He almost laughed at the absurdity of what had just fallen from his mouth.

“I don’t think you were a man who wanted to be found,” you chuckled, withholding your real reason for finding him again.

“I was more loyal to you than I was Hydra,” Bucky stated like it was a cold, hard fact.

“Why now though? I’m just starting to get my life back on track. Do you have any idea how much of a kick in the teeth it is to have to go back to looking over your shoulder when your past comes back to haunt you?” he pressed.

You did. You did know what that was like. You spent the last three years living that way. But you couldn’t just stick to the facts. That would come later. 

“I knew you were from Brooklyn too.
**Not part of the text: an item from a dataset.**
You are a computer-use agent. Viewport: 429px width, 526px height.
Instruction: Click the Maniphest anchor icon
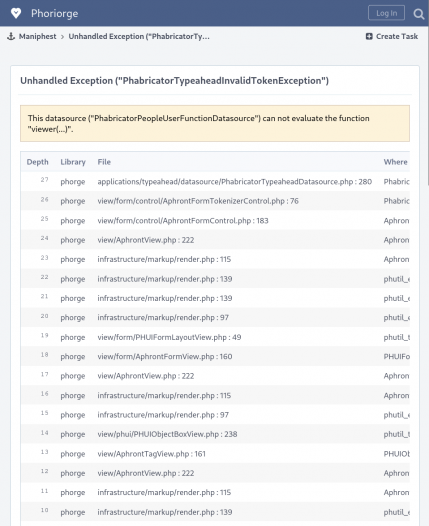tap(11, 36)
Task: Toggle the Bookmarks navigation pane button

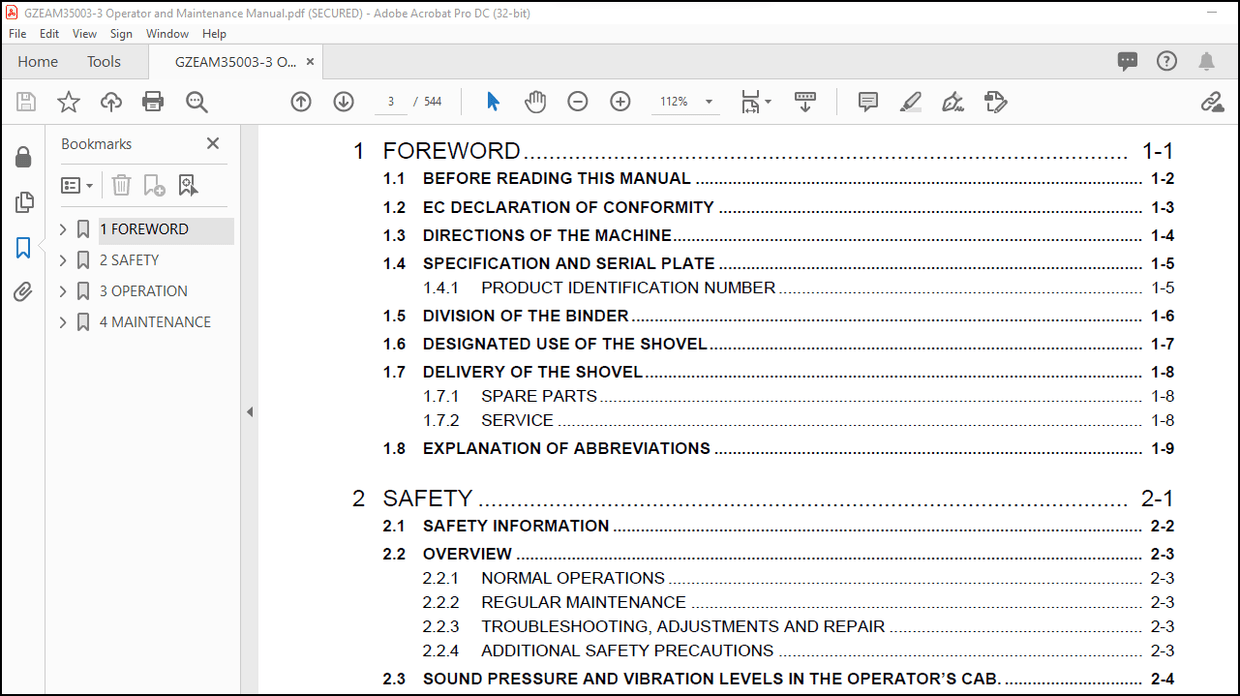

And I had just come home too. I thought about you a lot,” you admitted, “it’s been lonely.”

You weren’t lying. You just weren’t being entirely honest.

Bucky’s features softened. “Are you still in their pocket?”

You were thrown back in your chair by this, raising your hands. After they had killed your family. After the years they imprisoned you, forcing you to tend to their operatives, it was unthinkable. On the contrary, it had been your greatest achievement to see off as many of Hydra’s henchmen as you could since Bucky disappeared.

“No. No way,” you insisted.

He sensed your unease. He believed you.

“You know they’re still out there?” he mused, casually.

You nodded. You knew. You had been watched for weeks.

“You need to be careful.”

You nodded again. You knew how to protect yourself from what was coming.

Changing the subject, you asked: “How much of the conditioning did you manage to get undone?”

Bucky’s eyes darted from various points in the room. Then he spoke: “It’s the memories I’m still fuzzy about. But I don’t think I’m susceptible anymore. Short of putting me in the chair again, you know?”

You knew he was wrong, there were deeper layers to his programming that not even the great Doctor Stephen Strange could undo. Vicious depths. You prayed those would remain dormant. You said nothing.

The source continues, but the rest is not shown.